Whales also frequent the river, mainly at the larger Harrington Inlet, although some do enter the Farquar Inlet and generally do not venture far up river. However, on 16 September 1994 a rare tropical Bryde's whale measuring 9-metre (30 ft) long, nicknamed "Free Willy" by locals, ventured much further up river to Taree. After becoming a tourist attraction, and repeatedly evading attempts by conservationists to free him "Free Willy" was finally rescued by Seaworld Staff in conjunction with NSW National Parks And Wildlife and ORCA (Organisation for the Rescue and Research of Cetaceans in Australia). "Willy" became stranded on a sandbar, and with the assistance of a specially designed inflatable Cetacean Rescue Device, floated and towed back out to sea and was last seen heading for deeper water to the east.

Events and industry

Taree is home to the annual Manning River Summer Festival, which features rowing, and sailing.
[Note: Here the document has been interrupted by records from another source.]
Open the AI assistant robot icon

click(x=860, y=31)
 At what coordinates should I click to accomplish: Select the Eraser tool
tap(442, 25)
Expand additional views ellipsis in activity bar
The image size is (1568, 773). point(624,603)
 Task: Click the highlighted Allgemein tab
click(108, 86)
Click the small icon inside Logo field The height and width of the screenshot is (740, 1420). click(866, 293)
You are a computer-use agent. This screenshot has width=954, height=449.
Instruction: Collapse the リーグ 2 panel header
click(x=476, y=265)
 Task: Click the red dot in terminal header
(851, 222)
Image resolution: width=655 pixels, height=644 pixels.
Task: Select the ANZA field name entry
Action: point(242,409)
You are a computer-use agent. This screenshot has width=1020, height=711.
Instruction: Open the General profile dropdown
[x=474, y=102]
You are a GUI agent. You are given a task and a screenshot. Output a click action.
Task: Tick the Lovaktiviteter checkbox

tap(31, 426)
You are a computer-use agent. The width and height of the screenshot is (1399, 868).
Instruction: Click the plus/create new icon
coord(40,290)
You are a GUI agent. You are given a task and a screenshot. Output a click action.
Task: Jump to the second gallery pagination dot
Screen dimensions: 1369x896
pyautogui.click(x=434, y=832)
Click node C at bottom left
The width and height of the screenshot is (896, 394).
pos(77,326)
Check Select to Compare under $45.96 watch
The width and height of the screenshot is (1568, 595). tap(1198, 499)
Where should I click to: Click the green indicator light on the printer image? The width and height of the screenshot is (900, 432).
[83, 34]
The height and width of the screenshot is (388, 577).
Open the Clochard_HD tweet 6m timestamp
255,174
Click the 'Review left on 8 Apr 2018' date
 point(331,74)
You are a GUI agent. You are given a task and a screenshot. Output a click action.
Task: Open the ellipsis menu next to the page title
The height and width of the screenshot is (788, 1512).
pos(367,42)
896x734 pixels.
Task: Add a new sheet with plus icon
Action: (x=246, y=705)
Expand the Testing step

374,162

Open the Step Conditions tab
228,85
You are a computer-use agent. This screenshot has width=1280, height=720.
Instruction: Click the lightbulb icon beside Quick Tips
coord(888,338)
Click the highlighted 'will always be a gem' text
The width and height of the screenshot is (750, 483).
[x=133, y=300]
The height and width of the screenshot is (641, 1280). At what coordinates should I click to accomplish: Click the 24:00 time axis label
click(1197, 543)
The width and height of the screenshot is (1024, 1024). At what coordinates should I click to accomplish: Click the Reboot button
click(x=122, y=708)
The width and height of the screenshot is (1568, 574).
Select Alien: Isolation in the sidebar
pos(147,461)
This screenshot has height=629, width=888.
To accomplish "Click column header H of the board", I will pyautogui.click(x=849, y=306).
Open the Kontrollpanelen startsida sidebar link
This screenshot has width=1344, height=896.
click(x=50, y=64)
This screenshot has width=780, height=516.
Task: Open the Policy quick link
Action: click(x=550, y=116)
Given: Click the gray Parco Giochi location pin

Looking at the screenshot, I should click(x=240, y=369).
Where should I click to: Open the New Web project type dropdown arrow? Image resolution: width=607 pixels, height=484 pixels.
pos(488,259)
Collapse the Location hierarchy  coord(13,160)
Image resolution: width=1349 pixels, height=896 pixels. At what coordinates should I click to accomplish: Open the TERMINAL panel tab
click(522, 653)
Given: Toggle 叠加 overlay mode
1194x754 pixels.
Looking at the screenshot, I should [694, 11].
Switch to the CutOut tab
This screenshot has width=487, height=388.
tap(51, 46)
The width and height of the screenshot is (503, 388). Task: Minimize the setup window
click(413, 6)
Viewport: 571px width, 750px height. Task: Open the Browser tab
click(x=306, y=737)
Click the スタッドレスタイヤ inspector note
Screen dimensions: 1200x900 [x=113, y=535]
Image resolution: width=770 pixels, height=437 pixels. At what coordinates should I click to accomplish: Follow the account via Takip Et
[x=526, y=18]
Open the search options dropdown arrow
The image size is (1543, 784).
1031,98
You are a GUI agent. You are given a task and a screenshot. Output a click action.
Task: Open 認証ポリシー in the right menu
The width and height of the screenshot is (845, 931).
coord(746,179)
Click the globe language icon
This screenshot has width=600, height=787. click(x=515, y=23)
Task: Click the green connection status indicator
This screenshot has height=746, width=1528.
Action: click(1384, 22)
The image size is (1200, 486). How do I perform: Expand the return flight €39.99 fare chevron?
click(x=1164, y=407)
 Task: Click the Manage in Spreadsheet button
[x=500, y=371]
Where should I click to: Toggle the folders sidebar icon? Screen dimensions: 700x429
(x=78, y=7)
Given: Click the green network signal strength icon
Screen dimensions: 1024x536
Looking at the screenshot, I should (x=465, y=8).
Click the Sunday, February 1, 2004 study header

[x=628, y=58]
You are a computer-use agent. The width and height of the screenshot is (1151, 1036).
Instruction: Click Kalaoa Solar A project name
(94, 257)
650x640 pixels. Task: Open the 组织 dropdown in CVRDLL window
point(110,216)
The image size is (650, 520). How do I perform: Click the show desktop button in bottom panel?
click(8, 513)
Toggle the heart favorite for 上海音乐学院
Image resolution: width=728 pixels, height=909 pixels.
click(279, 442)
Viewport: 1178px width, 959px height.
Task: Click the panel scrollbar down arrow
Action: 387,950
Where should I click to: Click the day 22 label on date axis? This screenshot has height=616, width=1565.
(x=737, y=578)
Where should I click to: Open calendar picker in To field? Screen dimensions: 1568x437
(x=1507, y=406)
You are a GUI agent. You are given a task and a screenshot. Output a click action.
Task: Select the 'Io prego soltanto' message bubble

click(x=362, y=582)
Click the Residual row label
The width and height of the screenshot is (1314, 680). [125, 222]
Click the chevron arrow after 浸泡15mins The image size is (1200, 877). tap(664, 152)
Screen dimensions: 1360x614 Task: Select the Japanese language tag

The Taree Powerboat Club Spectacular is held in the Manning River during the Easter long weekend.

Commercial fishing and oyster farming are both practiced in the Manning. The peak season for oyster production is September to March; and the annual production during 2013 was 146,000 dozen. The link between Taree and the oyster industry is shown by the presence in Taree of the "Big Oyster", a building constructed in the shape of an open oyster shell.

The Manning River area is popular for domestic tourism.